REQUIRED WORK -
Write out, without any change, the lines in the material below that run from the line with "April 2022 (14, 1743)" through the line with "March 2025 (15, 1512)", both included.

MATERIALS PROVIDED -
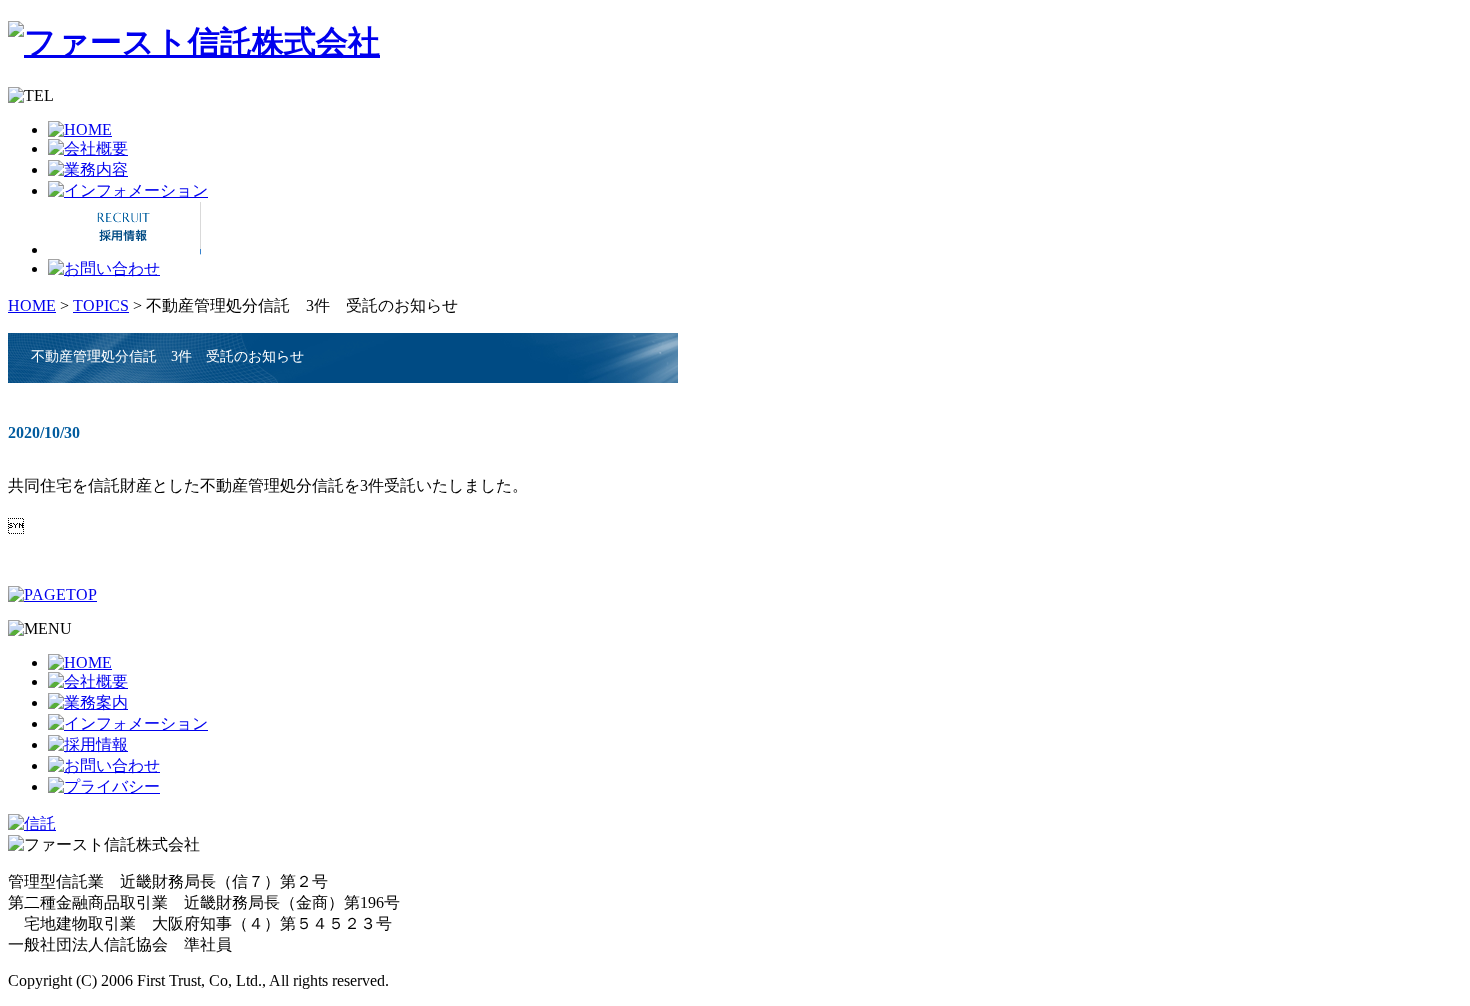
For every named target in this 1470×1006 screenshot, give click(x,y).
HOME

* * *

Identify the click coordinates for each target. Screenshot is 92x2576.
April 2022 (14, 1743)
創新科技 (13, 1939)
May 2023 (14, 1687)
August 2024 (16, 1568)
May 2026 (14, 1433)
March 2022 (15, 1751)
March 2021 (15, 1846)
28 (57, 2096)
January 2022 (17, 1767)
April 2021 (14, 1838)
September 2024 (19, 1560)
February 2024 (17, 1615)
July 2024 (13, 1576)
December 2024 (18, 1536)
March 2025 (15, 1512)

...

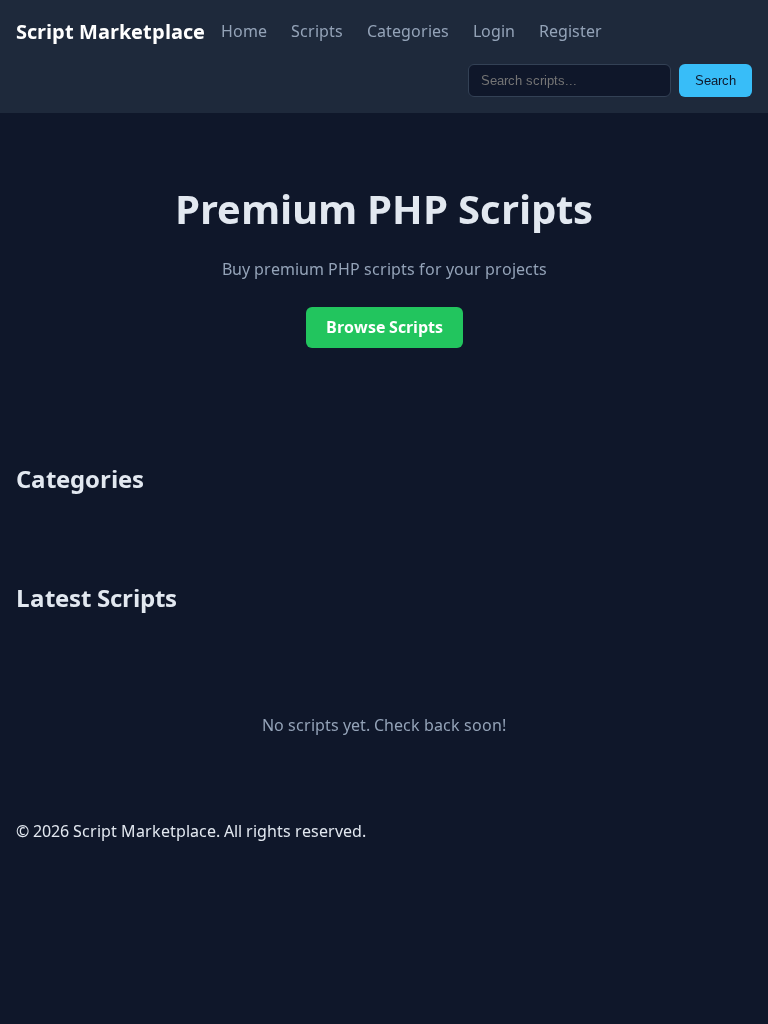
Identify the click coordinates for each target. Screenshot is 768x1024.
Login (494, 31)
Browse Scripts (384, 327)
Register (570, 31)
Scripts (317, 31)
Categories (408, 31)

ANSWER TO THE EXERCISE -
April 2022 (14, 1743)
創新科技 (13, 1939)
May 2023 (14, 1687)
August 2024 (16, 1568)
May 2026 (14, 1433)
March 2022 (15, 1751)
March 2021 (15, 1846)
28 (57, 2096)
January 2022 (17, 1767)
April 2021 (14, 1838)
September 2024 (19, 1560)
February 2024 (17, 1615)
July 2024 (13, 1576)
December 2024 (18, 1536)
March 2025 (15, 1512)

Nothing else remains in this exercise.